## Arbeitsanweisung
Führen Sie den Text über abgelaufene Medikamente im Anschluss an seinen letzten Satz fort.

Solange man sie nicht braucht, kontrolliert niemand die Haltbarkeitsdaten seiner Medikamente. So kommt es, dass in vielen Haushalten abgelaufene Arzneien in der Schublade liegen.
Apotheken raten davon ab, solche Mittel noch zu verwenden. So etwa die Versandapotheke «Zur Rose» zurzeit auf ihrer Website: «Nehmen Sie keine abgelaufenen Medikamente ein, da diese ihre Wirkung verändern und Nebenwirkungen entstehen können.» Und die Arzneimittelbehörde Swissmedic sagt dem K-Tipp: «Abgelaufene Medikamente dürfen nicht mehr verwendet werden.» Das sei internationaler Standard. Tonnen von Medikamenten landen deshalb im Müll.

## Extrahiertes Material
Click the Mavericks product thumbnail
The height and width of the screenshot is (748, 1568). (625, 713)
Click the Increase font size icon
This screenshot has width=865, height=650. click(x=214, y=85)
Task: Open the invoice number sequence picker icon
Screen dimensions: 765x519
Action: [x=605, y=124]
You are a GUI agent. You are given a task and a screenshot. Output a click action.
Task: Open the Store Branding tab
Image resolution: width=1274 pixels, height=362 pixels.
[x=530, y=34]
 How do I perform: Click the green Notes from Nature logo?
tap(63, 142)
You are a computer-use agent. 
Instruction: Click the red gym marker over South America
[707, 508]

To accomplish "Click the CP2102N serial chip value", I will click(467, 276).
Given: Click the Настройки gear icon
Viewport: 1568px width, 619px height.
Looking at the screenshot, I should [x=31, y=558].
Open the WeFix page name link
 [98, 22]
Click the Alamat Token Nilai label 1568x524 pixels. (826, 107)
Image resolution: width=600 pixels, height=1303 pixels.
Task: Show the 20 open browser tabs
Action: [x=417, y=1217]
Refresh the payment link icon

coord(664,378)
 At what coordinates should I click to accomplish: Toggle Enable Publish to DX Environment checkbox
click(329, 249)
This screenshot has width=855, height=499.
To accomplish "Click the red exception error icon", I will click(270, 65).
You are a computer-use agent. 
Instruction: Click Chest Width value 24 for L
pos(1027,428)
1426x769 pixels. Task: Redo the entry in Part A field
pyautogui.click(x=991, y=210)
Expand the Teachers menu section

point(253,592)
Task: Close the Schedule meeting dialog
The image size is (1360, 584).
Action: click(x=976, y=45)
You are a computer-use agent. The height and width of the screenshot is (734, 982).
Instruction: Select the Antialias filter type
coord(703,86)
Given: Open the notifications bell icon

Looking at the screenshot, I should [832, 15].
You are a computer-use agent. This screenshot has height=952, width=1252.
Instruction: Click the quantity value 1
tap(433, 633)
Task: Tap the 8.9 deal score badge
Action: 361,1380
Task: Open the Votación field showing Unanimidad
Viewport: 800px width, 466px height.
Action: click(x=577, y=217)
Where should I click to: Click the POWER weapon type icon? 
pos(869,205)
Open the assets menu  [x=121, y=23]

## Ergebnis
Allerdings: Die Pharmaindustrie legt die Haltbarkeitsdauer von Medikamenten selbst fest. Diese beträgt meist ein bis fünf Jahre. Mehrere wissenschaftliche Studien belegen aber, dass Medikamente oft weit über das Haltbarkeitsdatum hinaus wirksam sind, sofern sie korrekt gelagert wurden.
Das Institut für Pharmazie in Würzburg (D) hat solche Untersuchungen ausgewertet. Einige der geprüften abgelaufenen Medikamente waren über 70 Jahre alt. Fazit: Die Mehrzahl der Arzneimittel wirke noch sehr gut – mitunter sogar zu fast 100 Prozent.
Beispiele: Der Wirkstoff Salbutamol gegen Asthma war rund 20 Jahre nach der Herstellung noch makellos erhalten. Auch der Wirkstoff Montelukast gegen Heuschnupfen war mehr als 15 Jahre haltbar. Das Schmerzmittel Naproxen und das Antibiotikum Ciprofloxacin waren mehr als vier Jahre länger wirksam, als von der Pharmaindustrie angegeben.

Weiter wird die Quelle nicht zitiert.